■ TASK PROMPT ■
Rewrite the entries below as a numbered list with blank lines dropped, starting at the line containing "This screenshot has height=608, width=693." and ending after the line containing "Action: click(x=340, y=388)".

Stored items
"""
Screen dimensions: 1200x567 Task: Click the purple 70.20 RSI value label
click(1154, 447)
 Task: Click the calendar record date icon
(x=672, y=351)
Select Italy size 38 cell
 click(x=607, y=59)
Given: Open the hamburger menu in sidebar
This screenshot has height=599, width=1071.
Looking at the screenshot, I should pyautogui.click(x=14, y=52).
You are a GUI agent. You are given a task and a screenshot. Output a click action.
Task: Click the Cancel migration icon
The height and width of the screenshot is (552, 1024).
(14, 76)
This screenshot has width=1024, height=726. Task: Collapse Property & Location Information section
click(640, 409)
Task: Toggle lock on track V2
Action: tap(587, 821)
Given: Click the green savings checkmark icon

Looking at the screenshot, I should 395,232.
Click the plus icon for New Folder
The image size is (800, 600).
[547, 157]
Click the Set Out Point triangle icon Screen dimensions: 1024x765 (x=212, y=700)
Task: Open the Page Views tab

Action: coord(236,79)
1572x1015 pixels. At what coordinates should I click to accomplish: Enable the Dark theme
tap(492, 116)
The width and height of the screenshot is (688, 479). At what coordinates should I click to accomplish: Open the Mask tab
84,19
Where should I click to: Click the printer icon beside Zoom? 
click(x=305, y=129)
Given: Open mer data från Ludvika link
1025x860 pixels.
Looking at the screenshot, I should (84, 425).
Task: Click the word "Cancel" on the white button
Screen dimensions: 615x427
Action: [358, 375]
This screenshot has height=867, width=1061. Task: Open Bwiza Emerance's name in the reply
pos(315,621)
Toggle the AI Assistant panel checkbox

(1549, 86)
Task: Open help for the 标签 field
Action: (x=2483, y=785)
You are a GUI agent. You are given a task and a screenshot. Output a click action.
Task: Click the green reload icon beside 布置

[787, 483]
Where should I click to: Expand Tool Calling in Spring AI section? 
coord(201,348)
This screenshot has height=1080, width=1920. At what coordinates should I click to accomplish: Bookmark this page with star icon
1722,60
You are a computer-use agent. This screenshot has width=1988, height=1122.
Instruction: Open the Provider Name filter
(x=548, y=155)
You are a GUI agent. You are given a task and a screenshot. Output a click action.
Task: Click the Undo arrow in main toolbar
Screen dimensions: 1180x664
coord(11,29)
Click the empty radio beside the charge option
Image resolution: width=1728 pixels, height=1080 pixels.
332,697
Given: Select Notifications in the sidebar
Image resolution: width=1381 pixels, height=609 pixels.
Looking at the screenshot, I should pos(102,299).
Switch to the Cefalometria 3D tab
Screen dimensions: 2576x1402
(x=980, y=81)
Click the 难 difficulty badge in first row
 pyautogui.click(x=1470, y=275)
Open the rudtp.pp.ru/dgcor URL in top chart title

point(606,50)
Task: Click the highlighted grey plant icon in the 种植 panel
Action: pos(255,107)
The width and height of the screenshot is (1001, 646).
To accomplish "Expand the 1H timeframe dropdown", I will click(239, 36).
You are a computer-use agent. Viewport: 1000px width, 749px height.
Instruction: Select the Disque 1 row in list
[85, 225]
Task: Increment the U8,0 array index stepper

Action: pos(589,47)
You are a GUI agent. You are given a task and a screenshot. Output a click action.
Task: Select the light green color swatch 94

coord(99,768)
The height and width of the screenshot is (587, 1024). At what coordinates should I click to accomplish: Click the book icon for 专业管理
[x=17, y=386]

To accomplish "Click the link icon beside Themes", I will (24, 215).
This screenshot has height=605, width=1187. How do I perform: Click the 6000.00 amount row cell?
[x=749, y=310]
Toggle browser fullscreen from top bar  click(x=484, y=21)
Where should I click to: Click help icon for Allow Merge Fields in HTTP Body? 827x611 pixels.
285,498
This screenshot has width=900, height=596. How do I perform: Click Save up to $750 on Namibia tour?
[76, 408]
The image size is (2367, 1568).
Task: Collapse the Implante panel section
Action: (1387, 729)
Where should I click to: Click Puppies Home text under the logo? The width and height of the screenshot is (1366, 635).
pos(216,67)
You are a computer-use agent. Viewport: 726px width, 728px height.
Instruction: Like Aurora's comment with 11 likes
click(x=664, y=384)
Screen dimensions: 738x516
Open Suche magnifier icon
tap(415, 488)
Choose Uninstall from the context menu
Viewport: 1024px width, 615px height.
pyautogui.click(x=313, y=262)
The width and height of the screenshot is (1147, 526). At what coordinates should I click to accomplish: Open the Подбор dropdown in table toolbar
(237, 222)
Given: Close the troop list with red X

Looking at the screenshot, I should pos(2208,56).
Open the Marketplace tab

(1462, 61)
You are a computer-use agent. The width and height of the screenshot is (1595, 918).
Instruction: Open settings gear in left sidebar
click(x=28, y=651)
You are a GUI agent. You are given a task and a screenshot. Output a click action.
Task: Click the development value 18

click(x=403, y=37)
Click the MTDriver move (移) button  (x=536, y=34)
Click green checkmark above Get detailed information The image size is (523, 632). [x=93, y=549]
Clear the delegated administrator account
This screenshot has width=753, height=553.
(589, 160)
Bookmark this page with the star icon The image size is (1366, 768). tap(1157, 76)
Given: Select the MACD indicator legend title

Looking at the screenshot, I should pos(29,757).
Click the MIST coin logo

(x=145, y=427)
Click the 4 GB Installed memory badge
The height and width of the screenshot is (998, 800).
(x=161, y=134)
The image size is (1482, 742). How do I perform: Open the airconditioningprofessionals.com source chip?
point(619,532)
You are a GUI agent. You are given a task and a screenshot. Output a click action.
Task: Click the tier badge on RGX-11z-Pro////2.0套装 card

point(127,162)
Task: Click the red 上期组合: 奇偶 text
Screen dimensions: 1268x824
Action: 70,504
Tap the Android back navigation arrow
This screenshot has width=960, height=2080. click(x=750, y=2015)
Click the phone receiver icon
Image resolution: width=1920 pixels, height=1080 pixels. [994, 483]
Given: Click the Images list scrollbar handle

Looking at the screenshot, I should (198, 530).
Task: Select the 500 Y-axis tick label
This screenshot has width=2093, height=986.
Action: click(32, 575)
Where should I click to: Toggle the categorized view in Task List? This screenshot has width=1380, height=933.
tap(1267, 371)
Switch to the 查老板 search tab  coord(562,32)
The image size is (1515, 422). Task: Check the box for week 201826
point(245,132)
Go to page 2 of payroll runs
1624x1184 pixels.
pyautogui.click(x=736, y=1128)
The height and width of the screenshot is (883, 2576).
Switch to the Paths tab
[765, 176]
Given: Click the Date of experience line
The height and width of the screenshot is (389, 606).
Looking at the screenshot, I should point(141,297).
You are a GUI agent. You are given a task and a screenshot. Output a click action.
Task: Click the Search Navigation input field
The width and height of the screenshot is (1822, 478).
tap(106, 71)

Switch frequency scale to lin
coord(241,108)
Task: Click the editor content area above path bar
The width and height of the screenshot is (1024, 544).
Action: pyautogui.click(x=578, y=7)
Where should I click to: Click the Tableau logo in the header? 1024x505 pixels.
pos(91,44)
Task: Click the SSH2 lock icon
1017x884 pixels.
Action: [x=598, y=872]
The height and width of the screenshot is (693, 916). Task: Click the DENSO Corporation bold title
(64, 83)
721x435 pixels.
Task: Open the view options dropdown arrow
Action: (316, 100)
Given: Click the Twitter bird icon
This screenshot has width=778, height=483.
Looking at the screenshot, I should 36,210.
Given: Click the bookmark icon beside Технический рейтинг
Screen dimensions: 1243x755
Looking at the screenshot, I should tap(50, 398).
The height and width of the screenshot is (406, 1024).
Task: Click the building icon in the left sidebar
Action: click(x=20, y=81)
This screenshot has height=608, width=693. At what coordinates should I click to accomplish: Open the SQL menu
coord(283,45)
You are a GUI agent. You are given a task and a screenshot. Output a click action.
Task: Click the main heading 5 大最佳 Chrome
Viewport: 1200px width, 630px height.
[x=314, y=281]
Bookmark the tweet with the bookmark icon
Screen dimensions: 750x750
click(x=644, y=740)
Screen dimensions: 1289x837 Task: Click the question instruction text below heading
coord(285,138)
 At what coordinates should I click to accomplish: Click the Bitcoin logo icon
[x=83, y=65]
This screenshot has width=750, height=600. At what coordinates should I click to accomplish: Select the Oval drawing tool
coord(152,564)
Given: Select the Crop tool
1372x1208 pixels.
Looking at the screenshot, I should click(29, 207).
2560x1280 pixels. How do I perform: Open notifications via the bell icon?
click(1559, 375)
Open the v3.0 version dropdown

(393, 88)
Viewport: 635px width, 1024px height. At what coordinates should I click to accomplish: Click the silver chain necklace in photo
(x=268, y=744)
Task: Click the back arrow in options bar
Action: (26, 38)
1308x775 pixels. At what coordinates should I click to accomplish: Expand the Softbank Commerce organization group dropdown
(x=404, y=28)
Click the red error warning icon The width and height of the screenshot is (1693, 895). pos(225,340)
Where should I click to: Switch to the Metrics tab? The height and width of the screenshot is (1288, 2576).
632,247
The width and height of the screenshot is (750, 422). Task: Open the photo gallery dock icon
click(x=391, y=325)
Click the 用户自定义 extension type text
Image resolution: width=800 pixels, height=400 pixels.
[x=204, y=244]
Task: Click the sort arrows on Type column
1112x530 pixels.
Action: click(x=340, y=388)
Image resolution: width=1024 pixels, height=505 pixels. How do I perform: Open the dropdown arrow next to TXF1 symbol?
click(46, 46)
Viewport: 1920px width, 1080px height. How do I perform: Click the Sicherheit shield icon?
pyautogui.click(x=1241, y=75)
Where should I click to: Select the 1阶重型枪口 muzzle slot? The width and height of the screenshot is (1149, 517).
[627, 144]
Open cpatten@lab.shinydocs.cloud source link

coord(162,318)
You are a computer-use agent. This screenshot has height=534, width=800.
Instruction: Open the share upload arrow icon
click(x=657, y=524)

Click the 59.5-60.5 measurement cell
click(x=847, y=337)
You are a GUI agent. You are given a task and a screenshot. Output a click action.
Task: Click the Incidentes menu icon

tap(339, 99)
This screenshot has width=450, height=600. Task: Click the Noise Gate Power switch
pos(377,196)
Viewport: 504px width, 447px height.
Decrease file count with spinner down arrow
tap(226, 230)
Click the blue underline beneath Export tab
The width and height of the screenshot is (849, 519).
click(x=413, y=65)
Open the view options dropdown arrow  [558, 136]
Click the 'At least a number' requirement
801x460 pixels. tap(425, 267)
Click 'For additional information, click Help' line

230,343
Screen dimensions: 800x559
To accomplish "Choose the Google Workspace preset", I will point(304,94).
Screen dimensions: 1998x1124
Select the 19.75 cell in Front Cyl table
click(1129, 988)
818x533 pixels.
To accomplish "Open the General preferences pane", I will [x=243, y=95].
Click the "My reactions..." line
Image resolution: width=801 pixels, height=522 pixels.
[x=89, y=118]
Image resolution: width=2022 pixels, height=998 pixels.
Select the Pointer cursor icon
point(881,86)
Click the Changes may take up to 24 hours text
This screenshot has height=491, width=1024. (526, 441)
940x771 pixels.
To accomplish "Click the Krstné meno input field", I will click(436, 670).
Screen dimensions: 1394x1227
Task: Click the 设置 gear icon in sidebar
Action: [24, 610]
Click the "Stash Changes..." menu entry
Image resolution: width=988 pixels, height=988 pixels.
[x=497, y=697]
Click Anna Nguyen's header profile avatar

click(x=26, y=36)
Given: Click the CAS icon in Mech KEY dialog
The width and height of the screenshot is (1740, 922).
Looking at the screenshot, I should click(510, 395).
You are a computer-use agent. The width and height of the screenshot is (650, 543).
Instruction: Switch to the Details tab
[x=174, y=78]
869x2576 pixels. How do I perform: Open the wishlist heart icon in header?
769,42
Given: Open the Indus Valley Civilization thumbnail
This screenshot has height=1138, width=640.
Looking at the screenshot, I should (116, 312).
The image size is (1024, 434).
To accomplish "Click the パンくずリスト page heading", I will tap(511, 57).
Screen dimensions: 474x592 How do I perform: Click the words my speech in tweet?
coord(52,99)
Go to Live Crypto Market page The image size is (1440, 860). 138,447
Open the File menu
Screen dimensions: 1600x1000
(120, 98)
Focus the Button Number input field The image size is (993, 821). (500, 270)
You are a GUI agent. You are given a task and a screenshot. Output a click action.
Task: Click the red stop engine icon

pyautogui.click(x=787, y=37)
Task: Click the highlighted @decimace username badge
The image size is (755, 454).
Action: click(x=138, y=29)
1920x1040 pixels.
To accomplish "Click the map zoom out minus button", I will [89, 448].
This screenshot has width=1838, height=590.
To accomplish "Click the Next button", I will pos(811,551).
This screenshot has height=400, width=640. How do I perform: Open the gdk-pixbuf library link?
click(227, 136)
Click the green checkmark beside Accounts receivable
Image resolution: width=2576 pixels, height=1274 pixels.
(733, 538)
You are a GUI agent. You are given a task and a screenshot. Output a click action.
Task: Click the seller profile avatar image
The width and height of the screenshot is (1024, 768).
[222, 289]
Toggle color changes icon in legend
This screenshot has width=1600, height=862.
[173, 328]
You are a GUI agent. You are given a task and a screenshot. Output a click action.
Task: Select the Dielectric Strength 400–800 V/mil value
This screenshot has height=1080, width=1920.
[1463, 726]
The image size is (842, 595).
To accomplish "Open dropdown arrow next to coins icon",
"""
■ SOLUTION TO THE EXERCISE ■
1. This screenshot has height=608, width=693. At what coordinates should I click to accomplish: Open the SQL menu
2. coord(283,45)
3. You are a GUI agent. You are given a task and a screenshot. Output a click action.
4. Task: Click the main heading 5 大最佳 Chrome
5. Viewport: 1200px width, 630px height.
6. [x=314, y=281]
7. Bookmark the tweet with the bookmark icon
8. Screen dimensions: 750x750
9. click(x=644, y=740)
10. Screen dimensions: 1289x837 Task: Click the question instruction text below heading
11. coord(285,138)
12.  At what coordinates should I click to accomplish: Click the Bitcoin logo icon
13. [x=83, y=65]
14. This screenshot has width=750, height=600. At what coordinates should I click to accomplish: Select the Oval drawing tool
15. coord(152,564)
16. Given: Select the Crop tool
17. 1372x1208 pixels.
18. Looking at the screenshot, I should click(29, 207).
19. 2560x1280 pixels. How do I perform: Open notifications via the bell icon?
20. click(1559, 375)
21. Open the v3.0 version dropdown
22. (393, 88)
23. Viewport: 635px width, 1024px height. At what coordinates should I click to accomplish: Click the silver chain necklace in photo
24. (x=268, y=744)
25. Task: Click the back arrow in options bar
26. Action: (26, 38)
27. 1308x775 pixels. At what coordinates should I click to accomplish: Expand the Softbank Commerce organization group dropdown
28. (x=404, y=28)
29. Click the red error warning icon The width and height of the screenshot is (1693, 895). pos(225,340)
30. Where should I click to: Switch to the Metrics tab? The height and width of the screenshot is (1288, 2576).
31. 632,247
32. The width and height of the screenshot is (750, 422). Task: Open the photo gallery dock icon
33. click(x=391, y=325)
34. Click the 用户自定义 extension type text
35. Image resolution: width=800 pixels, height=400 pixels.
36. [x=204, y=244]
37. Task: Click the sort arrows on Type column
38. 1112x530 pixels.
39. Action: click(x=340, y=388)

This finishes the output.